According to a recent study by scientists from University of Leeds (2009), the tropical rain forests remove 4.8 billion tones of carbon emissions from atmosphere every year. The carbon sink (tropical rain forest) in Africa alone absorb 1.2 billion CO2 each year. The livelihood of those people lives around these forest need to be assured. The Congo basin forest is the second largest carbon sink in capacity after Amazon, which is a home for 24 million people spanning across six countries with a total population of 86 million and covering an area of 4 048 470 km2. The Congo basin holds an estimated 43 billion tonnes of carbon which shows the importance of this Central African rain forest for the existence of humanity. An alarming reality is, that around 43 0000 square km of such humid forest is wiped out during the period between 1990 and 2005 (Nasi et al. 2008, p. 196-200).

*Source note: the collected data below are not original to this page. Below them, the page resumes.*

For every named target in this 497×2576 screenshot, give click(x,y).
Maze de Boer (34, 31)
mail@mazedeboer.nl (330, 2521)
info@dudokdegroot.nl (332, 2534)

According to Human Development report (2008), 73% of the populations ofthe sub region are classified as the lowest income countries in the world and poverty is wide spread. The HDR rankings of those Congo Basin countries are Gabon (103), Equato­rial Guinea (118) Republic of Congo (136) Cameroon (153), DR Congo (176), and Central African Republic (179) respectively. Being the poorest countries in the world, Cameroon, DR Congo and Central African Republic deserves support to maintain the Congo basin forest.

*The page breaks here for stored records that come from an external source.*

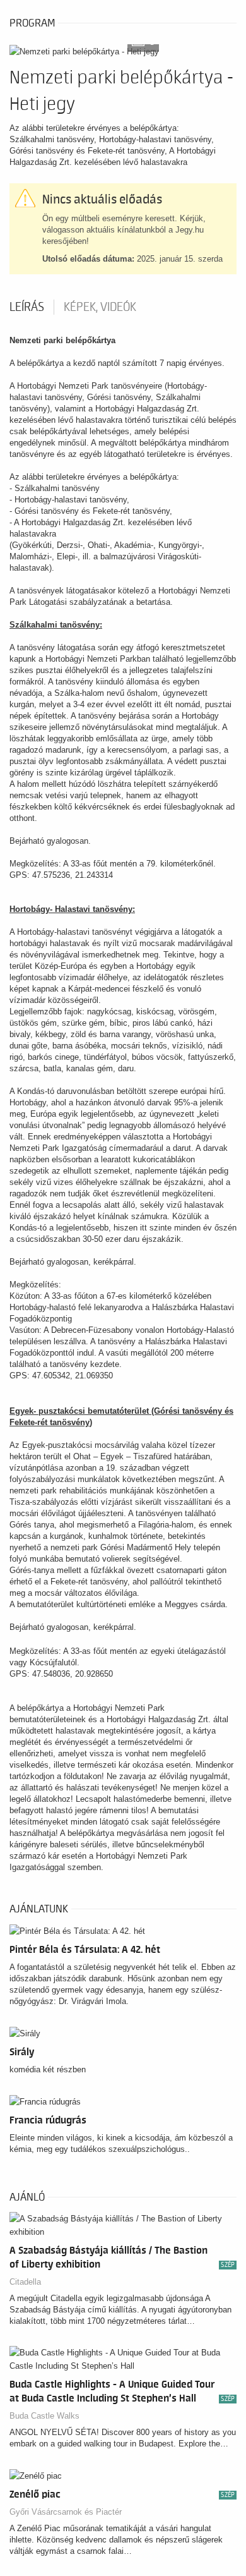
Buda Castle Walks (44, 2416)
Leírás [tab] (26, 307)
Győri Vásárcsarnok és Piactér (65, 2512)
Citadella (25, 2282)
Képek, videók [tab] (100, 307)
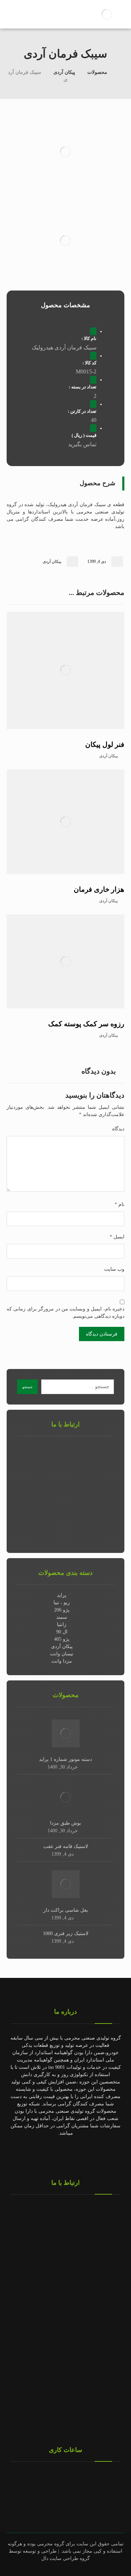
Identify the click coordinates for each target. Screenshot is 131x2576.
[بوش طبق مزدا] (66, 1797)
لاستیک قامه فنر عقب (65, 1846)
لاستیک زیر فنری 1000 (65, 1933)
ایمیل (117, 1236)
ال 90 (61, 1631)
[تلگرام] (80, 2154)
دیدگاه (118, 1128)
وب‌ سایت (114, 1269)
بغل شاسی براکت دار (65, 1910)
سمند (61, 1617)
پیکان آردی (52, 561)
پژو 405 (62, 1639)
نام (119, 1204)
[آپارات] (38, 2154)
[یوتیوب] (52, 2154)
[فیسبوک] (66, 2154)
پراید (61, 1595)
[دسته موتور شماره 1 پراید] (66, 1733)
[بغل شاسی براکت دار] (66, 1884)
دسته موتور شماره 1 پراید (65, 1759)
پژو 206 (62, 1609)
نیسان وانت (61, 1653)
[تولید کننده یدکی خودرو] (106, 14)
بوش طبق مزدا (65, 1823)
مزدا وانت (61, 1661)
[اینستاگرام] (94, 2154)
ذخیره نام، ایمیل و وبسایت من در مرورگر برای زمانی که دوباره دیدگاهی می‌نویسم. (66, 1312)
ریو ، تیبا (61, 1602)
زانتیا (61, 1624)
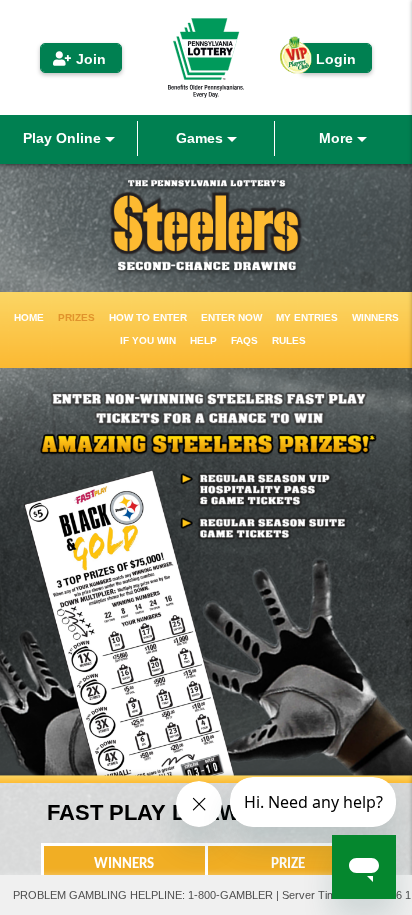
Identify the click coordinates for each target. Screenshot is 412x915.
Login (336, 59)
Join (91, 59)
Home (29, 317)
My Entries (307, 317)
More (338, 138)
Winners (375, 317)
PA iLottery (206, 57)
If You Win (148, 340)
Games (201, 138)
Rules (289, 340)
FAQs (244, 340)
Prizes (76, 317)
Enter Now (231, 317)
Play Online (64, 138)
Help (203, 340)
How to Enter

According to the State of the Forest Report of Congo Basin, “The majority of inhab­itants of the sub-region depends on small-scale slash-and-burn shifting agriculture for subsistence – a farming practice which uses the forest as a land reserve for expansion’’ (Eba’a Atyi et al, 2008, p. 15). Unless there is an alternative source for income genera­tion, the pressure of traditional farming practices will lead to increasing destruction of forest, even though such practices won’t help those vulnerable sections to come out of poverty, and resulting natural disasters due to the environmental changes locally and globally.

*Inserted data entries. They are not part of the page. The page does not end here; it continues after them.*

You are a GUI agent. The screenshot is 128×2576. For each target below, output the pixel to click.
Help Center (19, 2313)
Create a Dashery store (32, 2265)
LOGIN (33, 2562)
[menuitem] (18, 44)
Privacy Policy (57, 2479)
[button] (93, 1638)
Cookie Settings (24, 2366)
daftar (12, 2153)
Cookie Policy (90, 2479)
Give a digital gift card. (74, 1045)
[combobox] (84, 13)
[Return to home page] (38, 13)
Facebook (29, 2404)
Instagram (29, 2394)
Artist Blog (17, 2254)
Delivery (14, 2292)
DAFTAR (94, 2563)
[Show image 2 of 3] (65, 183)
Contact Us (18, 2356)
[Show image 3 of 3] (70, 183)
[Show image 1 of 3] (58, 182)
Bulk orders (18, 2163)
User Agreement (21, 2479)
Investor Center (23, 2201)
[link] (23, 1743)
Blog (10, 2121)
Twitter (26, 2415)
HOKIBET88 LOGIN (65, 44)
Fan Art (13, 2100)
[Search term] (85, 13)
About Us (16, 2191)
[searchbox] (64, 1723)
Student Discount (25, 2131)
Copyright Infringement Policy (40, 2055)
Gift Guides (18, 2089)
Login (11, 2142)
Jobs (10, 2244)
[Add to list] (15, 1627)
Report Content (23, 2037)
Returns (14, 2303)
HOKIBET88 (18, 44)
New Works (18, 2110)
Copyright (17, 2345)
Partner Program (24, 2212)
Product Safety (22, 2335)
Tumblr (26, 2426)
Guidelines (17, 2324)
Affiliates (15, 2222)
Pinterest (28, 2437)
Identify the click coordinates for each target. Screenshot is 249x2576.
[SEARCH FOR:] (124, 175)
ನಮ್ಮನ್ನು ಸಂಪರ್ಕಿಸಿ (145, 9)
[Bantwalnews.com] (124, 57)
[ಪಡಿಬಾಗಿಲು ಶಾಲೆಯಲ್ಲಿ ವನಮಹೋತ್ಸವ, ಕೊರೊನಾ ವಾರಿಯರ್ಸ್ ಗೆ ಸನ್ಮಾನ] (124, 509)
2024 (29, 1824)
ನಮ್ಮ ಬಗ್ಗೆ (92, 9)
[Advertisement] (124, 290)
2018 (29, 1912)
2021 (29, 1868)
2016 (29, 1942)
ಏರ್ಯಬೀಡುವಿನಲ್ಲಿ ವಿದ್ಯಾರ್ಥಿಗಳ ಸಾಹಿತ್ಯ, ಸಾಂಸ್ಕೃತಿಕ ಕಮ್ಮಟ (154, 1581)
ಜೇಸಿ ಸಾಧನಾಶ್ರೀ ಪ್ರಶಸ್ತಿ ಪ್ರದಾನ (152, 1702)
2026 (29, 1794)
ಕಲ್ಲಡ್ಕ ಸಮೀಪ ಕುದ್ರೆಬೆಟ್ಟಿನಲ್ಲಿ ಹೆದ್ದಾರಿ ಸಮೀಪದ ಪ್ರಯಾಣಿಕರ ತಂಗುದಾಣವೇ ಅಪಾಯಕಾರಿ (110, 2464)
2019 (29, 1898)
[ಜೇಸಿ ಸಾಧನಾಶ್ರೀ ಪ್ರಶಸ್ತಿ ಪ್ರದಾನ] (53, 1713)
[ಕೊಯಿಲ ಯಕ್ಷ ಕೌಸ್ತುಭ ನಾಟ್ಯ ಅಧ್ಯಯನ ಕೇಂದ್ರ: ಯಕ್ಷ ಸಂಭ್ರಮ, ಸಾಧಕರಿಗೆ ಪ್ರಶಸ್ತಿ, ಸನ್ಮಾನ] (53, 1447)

The US Energy Information Administration (EIA, 2006) data shows net electric­ity generation of Central African Republic is merely 0.11 Billion kWh, with a world ranking of 185, and total primary energy production is 0.001 and consumption is 0.005 (Quadrillion Btu and ranks 187th), shows that electricity is the biggest infras­tructure bottleneck for alternative income generation and industrial development. The total primary energy production and consumption of Cameroon is 0.025 and 0.088 (quadrillion btu) respectively for a population of more that 18 million. These basic facts on energy in these countries confirm the correlation between poverty and the avail­ability of energy and electricity. The less the Total Primary Energy production and consumption, the higher the prevalence of poverty. Incidentally low per-capita energy availability also leads to poor industrialization and heavy dependence on traditional methods of agriculture, and consequent deforestation.

One among the major reasons of rural poverty is lack of alternative income gener­ation opportunities other than agriculture. The mass suicides of Indian farmers point towards this reality. Smallholdings, insufficient or unreliable irrigation, lack of com­petitiveness, hostile credit atmosphere and absence of adequate government support are the features of agriculture sector in most of the developing countries. Agriculture becomes unprofitable due to these factors. On the other hand, large scale mecha­nized farming with modern scientific management practices and governmental support assures food security, profit and reliability. Presumably, diversification is the way out of poverty. Developing sustainable industries and services, and also equipping those subsistence agriculturalists with training, capital and infrastructure could release the pressure on environment. Such an alternative approach will empower the rural poor. Being the lifeblood of all productive activity, energy and its uninterrupted availability ensures success of such projects aimed to empower the rural poor.